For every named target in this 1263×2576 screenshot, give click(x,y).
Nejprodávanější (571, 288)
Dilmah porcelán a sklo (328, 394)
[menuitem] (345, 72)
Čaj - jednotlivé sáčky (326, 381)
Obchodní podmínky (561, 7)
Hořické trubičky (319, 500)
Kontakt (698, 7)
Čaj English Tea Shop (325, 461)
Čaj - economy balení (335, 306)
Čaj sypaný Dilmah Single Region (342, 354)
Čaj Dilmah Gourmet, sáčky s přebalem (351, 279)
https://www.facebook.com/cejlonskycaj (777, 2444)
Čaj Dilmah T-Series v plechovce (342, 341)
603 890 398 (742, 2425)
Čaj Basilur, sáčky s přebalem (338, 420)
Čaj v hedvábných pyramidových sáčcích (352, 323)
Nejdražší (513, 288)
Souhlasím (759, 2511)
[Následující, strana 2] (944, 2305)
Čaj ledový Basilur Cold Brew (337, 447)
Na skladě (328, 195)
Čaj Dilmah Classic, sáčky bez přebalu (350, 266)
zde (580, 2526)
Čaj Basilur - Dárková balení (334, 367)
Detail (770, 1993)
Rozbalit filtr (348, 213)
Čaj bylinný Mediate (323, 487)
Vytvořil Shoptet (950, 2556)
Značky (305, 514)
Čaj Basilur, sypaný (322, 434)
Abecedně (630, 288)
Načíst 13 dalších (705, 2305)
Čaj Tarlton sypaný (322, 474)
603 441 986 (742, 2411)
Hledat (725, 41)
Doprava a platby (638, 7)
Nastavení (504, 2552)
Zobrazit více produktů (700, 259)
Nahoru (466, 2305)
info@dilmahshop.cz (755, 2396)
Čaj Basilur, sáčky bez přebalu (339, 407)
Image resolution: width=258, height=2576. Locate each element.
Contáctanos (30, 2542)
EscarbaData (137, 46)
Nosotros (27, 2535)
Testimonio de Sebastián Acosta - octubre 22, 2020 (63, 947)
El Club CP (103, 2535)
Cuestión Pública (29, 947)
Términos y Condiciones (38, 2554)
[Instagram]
+===+
▸ WORK TASK: Set down exactly the line with "EscarbaData (137, 46)" and each line after it up to the end of the records, adding nothing.

▸ WRITTEN ANSWER:
EscarbaData (137, 46)
Nosotros (27, 2535)
Testimonio de Sebastián Acosta - octubre 22, 2020 (63, 947)
El Club CP (103, 2535)
Cuestión Pública (29, 947)
Términos y Condiciones (38, 2554)
[Instagram]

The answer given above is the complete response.